Bisnis.com, JAKARTA – Pelaku usaha meminta pemerintah segera merevisi Peraturan Menteri Keuangan nomor 229/PMK.04/2017 karena total kerugian yang didapat pelaku usaha mencapai puluhan miliar.
Sekertaris Jenderal Asosiasi Logistik dan Forwarder Indonesia (ALFI) Akbar Djohan mengatakan dalam pertemuan terakhir dengan Direktorat Jenderal Bea Cukai, beleid tersebut belum ada persetujuan untuk diperbaiki.
“Alasannya belum berdampak pada pelaku usaha. Padahal kami sudah bilang ini sangat terasa ke anggota,” katanya kepada Bisnis hari ini, Rabu (23/5/2018).
Akibat belum ada perbaikan, banyak Perusahaan Pengurusan Jasa Kepabeanan (PPJK) yang menyerahkan berkas impor ke kantor bea cukai terancam gulung tikar.
Padahal, Lanjut Akbar PPJK, hanya mengantar berkas pengiriman barang. Jadi tidak selayaknya mereka yang dikenakan nota pembetulan atau denda karena terlambat atau kurang persyaratan dalam mengirim berkas. “Sementara importir yang mendapat benefit,” jelasnya.
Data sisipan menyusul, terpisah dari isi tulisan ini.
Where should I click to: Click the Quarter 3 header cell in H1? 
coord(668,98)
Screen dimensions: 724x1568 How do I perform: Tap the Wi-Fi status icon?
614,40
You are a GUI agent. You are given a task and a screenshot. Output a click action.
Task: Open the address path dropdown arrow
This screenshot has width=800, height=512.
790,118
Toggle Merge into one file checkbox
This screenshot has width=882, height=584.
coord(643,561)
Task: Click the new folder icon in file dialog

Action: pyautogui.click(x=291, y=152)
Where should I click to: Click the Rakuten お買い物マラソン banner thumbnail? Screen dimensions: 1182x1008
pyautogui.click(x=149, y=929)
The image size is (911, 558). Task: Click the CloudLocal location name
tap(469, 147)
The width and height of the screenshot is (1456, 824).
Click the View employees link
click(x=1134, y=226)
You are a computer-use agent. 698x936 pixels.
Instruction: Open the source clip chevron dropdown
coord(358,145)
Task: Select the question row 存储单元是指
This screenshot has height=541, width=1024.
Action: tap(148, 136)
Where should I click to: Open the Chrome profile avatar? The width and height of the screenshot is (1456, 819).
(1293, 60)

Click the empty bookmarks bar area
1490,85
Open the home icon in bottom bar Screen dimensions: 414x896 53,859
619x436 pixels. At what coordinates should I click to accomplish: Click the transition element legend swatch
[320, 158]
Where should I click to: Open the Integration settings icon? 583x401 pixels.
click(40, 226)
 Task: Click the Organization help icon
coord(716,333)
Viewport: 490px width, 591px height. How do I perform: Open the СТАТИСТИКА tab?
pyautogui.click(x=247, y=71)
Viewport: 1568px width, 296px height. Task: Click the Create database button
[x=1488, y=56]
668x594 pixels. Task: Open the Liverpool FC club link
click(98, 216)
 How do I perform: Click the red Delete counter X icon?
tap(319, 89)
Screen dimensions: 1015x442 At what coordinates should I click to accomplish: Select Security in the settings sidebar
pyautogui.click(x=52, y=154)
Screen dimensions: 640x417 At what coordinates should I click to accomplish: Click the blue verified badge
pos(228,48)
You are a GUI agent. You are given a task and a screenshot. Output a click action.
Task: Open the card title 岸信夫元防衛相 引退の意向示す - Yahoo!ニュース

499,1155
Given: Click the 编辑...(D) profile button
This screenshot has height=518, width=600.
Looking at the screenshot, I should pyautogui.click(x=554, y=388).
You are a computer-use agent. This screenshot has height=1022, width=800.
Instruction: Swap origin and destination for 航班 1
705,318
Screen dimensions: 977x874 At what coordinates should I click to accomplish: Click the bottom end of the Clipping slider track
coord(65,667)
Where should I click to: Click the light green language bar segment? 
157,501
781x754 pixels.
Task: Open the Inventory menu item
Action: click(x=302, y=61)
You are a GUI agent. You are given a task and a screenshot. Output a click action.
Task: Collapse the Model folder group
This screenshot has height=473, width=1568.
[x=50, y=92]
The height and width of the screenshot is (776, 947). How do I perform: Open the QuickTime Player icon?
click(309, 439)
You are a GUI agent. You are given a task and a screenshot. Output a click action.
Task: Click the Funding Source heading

Permenkeu nomor 229/PMK.04/2017 mengatur tentang tata cara pengenaan tarif bea masuk atas barang impor berdasarkan perjanjian atau kesepakatan internasional.
Masalah yang dihadapi saat ini adalah waktu yang diberikan. Peraturan tersebut mengatur batas waktu penyerahan SKA untuk barang yang masuk jalur merah atau kuning hanya diberikan satu hari atau sampai pukul 12.00 WIB hari berikutnya sejak pemberitahuan impor barang (PIB) mendapatkan penetapan jalur.
Menurutnya, batas waktu tersebut terlalu singkat untuk barang yang melalui jalur merah dan harus diperiksa fisik oleh petugas pabean.
Sementara itu apabila melewati batas waktu tersebut, maka SKA dianggap tidak berlaku lagi. Padahal, SKA berlaku satu tahun berdasarkan kesepakatan perdagangan internasional.
Akibat penerarapan SKA yang terlalu singkat, importir dikenakan notul dan membayar bea masuk yang sangat tinggi hingga miliaran rupiah.